I release her and step back. I understand her meaning. We don’t take the Willow Girl for her conversation skills. She’ll be our toy in every way. And this part, I can’t kick the fact that it bothers me.
“You stay in here and try to wrap your brain around your situation.”
“Stay in here? Where would I go? We’re on a fucking airplane.”
“Take this time to come to fucking terms with the fact that I own you.”
“Fuck you.”
I snort. “Want some advice, Helena?” I ask, taking her by the arms. Squeezing. “Try to figure out how not to piss me off. It might help you to remember that you belong to me. That I am your master, and that I will be obeyed. Are we clear?”
When she doesn’t answer right away, I give her a shake.
“Are we?” I ask.
“Yes!”
“Good” I go to the door,
“I saw Libby,” she whispers. “She was my aunt.”
I stop, my hand on the doorknob.
“The last Willow Girl,” she says, as if I need that clarified.
I straighten. I know.
I remember Libby.
I turn to her. “Have a fucking drink. Have ten. Get yourself together.”
Her chest heaves with a sob, and she wipes the back of her hand across her face.
I open the door and walk out into the main room where my family, my fucking family, has been enjoying the entertainment.

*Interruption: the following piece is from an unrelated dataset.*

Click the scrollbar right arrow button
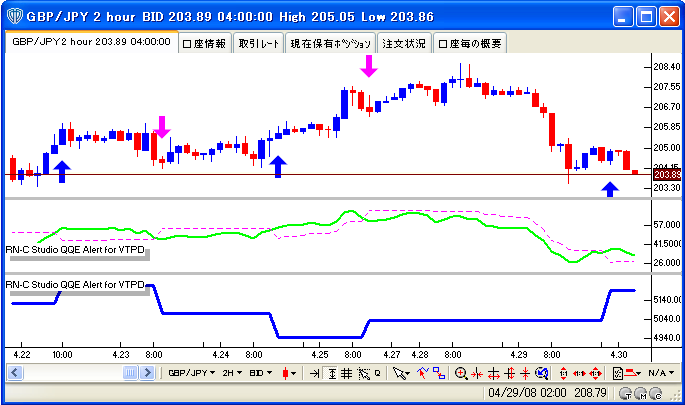Screen dimensions: 685x405 click(x=156, y=373)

“She givin’ you some trouble, brother?” Ethan asks, picking the olive out of his drink and tossing it into his mouth. “Told you that you should have taken one of the others. They were prettier anyway. Mama, don’t you think so? They were prettier.”
Lucinda ignores
him. “You should whip her, Sebastian. The instant we arrive. It’s the only thing that works on the Willow whores.”
She drains her martini.
I go to the liquor cart, yank the glass out of the attendant’s hand, and pour myself a double. I take a long sip before turning to them.

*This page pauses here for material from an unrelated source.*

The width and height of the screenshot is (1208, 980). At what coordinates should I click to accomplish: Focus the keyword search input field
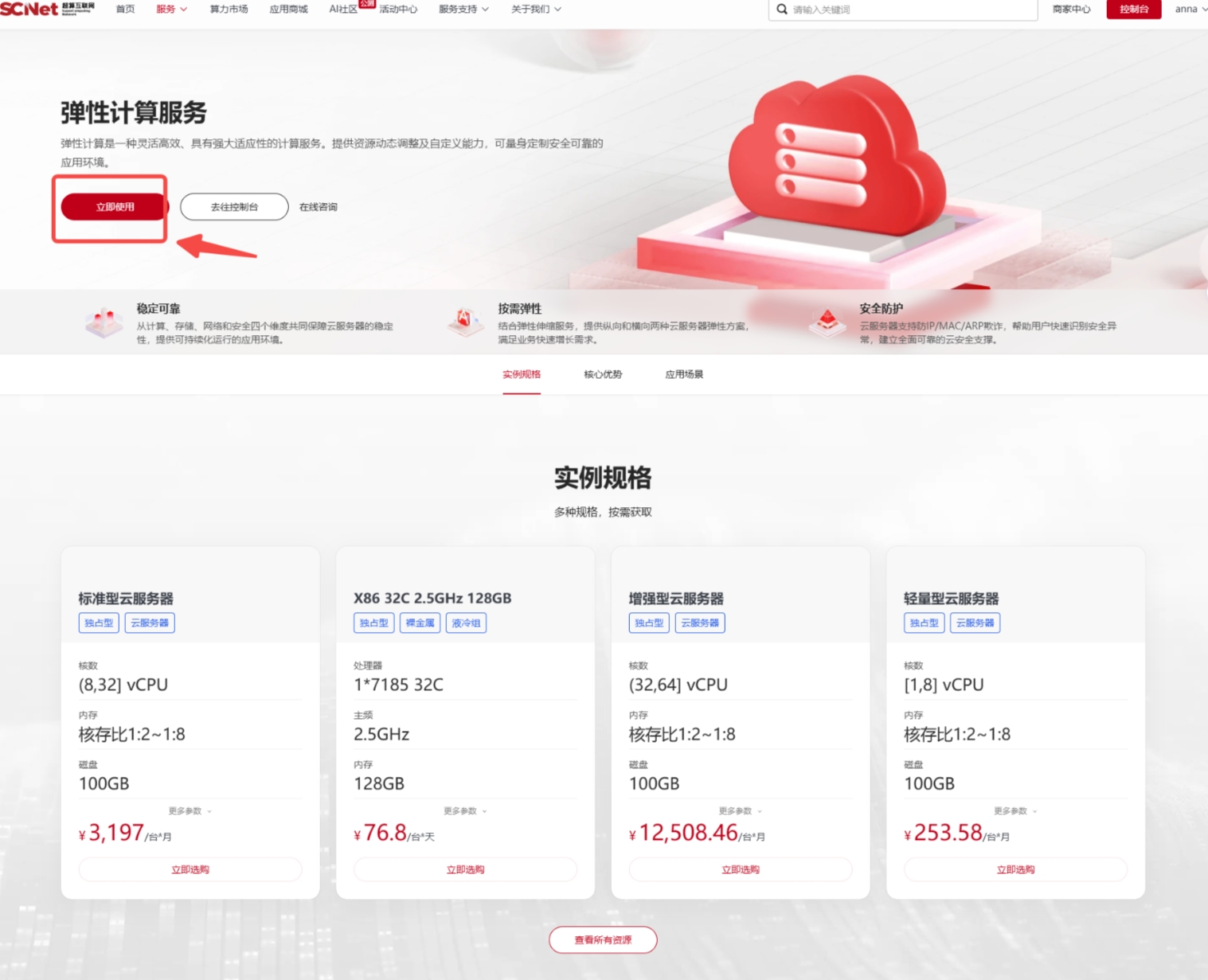click(x=908, y=10)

“I’m glad you enjoyed the show, but where it concerns my Willow Girl, mind your own fucking business.”
4
Helena
I do as he says, but only after sitting on the bed for a while and feeling sorry for myself.

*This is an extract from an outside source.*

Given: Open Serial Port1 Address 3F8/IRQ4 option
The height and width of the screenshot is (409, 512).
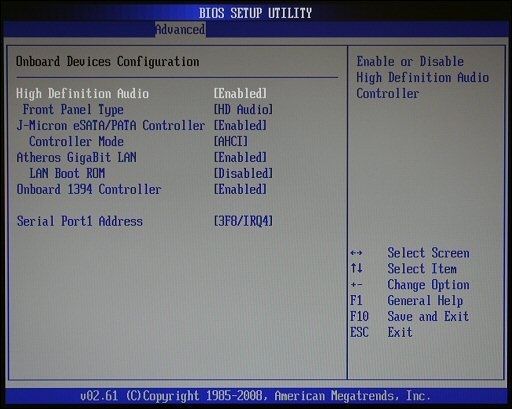Looking at the screenshot, I should pyautogui.click(x=243, y=221).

I’m wasting tears on them, on my enemy. I’m weak. God, not twenty-four hours ago, I was staring him down, ready for him, wanting him to choose me only because I thought he wouldn’t.
But I’m pathetic and weak.
I get up off the bed and pick up the glass he left unfinished and drain it. I don’t especially like whiskey, but I force it down and pour more. Pour another, generous glass of the stuff. It’s inelegant, I know, but I don’t care.
I sit on the edge of the bed and drink it like it’s water, and when I’m finished with it, I crawl onto the bed with my hideous shoes still on my feet and lay down on my side and I cry some more.
He’s right. I need to get myself together. But first, I need to get this out of my system. Get my fear gone.
I look at my aunt’s ring. She thinks I’m strong, but she’s wrong. I’m weak. So weak. So opposite her.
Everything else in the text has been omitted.